CAN ATALAY'IN DURUMU
CHP'de 7 dönemdir milletvekili seçilen isimlerin bulunduğuna ilişkin eleştirilerin dile getirildiği hatırlatılan Kılıçdaroğlu, bunun kendi talebiyle olmadığını, değişim için kurultayda tüzük değişikliği gerektiğini söyledi.
Kılıçdaroğlu, Türkiye İşçi Partisinden milletvekili seçilen ve cezaevinde bulunan Can Atalay'ın durumuna ilişkin yaptığı değerlendirmede, iktidarın demokrasiye inanmadığını ve millet iradesine saygı göstermediğini, hangi partiden olursa olsun milletin verdiği oyla seçilerek parlamentoya gelen kişiye herkesin saygı göstermesi gerektiğini aktardı.
"KUSURLAR, EKSİKLİKLER YÖNETİME DE YANSIYABİLİR"
"Ne olacak CHP'nin hali?" sorusunu da yanıtlayan Kılıçdaroğlu, CHP'nin her zaman iyiye doğru gideceğini, zaman zaman aksaklıklar yaşanmış olsa da haktan ve hukuktan yana yoluna devam ettiğini anlattı. Kılıçdaroğlu, "Her şeyi mutlaka biz yüzde 100 doğru yaptık. Hayır. Yani yanlışlarımız da eksikliklerimiz de olmuştur. Sonuçta insanların hataları, eksikleri, kusurları olabilir. Dolayısıyla bu kusurlar, eksiklikler yönetime de yansıyabilir. Bütün mesele bunları olgunluk içinde kabul etmek ve yola devam etmektir." dedi.

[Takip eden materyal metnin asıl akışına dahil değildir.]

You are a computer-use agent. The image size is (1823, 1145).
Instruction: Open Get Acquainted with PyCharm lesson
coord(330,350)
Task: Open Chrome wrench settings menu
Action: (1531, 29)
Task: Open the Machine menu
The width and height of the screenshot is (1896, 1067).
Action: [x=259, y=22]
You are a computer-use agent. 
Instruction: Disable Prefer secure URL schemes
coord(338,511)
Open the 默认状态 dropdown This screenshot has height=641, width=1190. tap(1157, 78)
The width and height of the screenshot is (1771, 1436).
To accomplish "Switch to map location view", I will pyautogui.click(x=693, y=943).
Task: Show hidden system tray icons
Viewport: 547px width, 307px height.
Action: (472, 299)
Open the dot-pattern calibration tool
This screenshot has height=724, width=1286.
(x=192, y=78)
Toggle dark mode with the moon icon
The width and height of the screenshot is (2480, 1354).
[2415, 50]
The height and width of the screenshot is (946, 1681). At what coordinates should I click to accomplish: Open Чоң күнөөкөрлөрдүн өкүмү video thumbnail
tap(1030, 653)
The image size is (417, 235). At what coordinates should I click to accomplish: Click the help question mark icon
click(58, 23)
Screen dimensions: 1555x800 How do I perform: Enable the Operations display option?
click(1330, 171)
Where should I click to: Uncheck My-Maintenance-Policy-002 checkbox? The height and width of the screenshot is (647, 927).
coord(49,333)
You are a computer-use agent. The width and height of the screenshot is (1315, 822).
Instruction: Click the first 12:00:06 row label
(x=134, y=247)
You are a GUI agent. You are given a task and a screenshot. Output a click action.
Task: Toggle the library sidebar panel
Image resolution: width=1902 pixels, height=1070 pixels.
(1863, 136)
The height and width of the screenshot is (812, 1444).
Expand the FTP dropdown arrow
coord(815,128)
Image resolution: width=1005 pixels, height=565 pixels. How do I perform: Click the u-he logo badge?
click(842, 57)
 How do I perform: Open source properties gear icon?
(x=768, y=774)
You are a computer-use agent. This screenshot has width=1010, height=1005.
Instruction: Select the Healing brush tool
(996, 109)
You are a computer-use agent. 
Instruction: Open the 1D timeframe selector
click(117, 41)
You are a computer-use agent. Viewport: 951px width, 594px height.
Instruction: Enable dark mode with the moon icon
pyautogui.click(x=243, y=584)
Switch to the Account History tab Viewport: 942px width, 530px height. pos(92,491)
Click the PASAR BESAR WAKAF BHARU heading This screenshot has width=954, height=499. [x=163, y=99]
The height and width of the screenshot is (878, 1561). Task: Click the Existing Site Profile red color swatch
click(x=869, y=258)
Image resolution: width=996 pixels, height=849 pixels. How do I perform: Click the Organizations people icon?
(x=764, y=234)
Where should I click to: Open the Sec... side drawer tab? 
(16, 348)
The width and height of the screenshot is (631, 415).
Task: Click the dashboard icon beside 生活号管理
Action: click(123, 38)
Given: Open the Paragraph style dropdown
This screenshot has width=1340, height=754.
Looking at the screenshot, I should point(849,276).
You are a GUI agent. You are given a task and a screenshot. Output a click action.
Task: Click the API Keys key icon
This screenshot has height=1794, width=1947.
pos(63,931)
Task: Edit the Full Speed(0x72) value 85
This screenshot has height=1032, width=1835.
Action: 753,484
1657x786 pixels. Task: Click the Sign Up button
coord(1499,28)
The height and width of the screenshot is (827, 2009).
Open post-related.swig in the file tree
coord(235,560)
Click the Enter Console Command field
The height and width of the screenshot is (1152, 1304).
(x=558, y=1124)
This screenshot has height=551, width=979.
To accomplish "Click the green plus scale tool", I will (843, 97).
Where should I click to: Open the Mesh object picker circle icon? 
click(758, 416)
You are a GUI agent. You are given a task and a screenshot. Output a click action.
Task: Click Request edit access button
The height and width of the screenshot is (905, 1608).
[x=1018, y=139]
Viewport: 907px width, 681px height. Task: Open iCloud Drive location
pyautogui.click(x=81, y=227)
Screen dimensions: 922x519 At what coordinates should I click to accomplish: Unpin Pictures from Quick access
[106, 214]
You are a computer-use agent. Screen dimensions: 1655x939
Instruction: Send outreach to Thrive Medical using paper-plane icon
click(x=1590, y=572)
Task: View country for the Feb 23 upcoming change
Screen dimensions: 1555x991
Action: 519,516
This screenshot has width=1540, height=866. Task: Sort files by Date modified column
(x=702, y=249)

Kılıçdaroğlu, seçim sonuçları belli olduktan sonra "Uyuyabildiniz mi o akşam?" sorusuna ise "Hayır efendim kim uyuyabilir?" yanıtını verdi.
"KAZANAMADIK AMA BU AĞIR BİR YENİLGİ ANLAMINA GELMEZ"
Kılıçdaroğlu, CHP'nin kırsalda gerekli etkiyi göstermediğine işaret ederek, "Bu şunu gösteriyor; kentlerde oturanların tamamı demokrasiden yana oy kullanmış insanlar. Kent kültürünü bilen, kenti yaşayan, ekonomiyi kendi yaşamının bir parçası olarak gören, komşuluk ilişkileri, özgürlük, gazeteyi, televizyonu okuyan, tartışan, konuşan 'kentli' dediğimiz kitle yüzde 51 oranında Kılıçdaroğlu demiş. Kazanamadık ama bu bizim umutsuz olmamamızı sağladı. 40 - 60 dengesi olsaydı, gerçekten sonu felaket olurdu. İki puanlık bir fark var. Bu başarı mıdır, başarısızlık mıdır? Ortaya çıkan tabloyu ağır bir yenilgi tablosu olarak görmek asla ve asla benim kabul edeceğim bir şey değil." değerlendirmesinde bulundu.
"KIRSALDA İNSANLAR EKONOMİK YIKIMDAN ÇOK ETKİLENMEDİ"
Kırsaldaki insanların ekonomik yıkımdan çok etkilenmediğini ileri süren Kılıçdaroğlu, "Çok basit, ayda 500 lira verdiğinizde zaten harcayacak yer yok. Köyde nereye harcayacak parayı? Ekonomik yıkımdan etkilenmiyor." şeklinde konuştu.
Kılıçdaroğlu, CHP listelerinden seçime giren bazı partilerin milletvekili sayılarına ilişkin soru üzerine, "Altı liderin ilk toplantısında söyledim. Bizi bir araya getiren şeyin demokrasi olduğunu söylemiştim. Ve yine pek çok yerde ifade ettim, eğer Türkiye bu konumdaysa ve Türkiye bir otoriter rejimden çıkıp bir demokratik yol yakalayacaksa olay artık bir parti olayı olmaktan çıkmıştır. Olay, artık bir Türkiye olayıdır. Yüzde 1 bile olsa o toplumsal birlikteliğin içinde olmak zorundadır." dedi.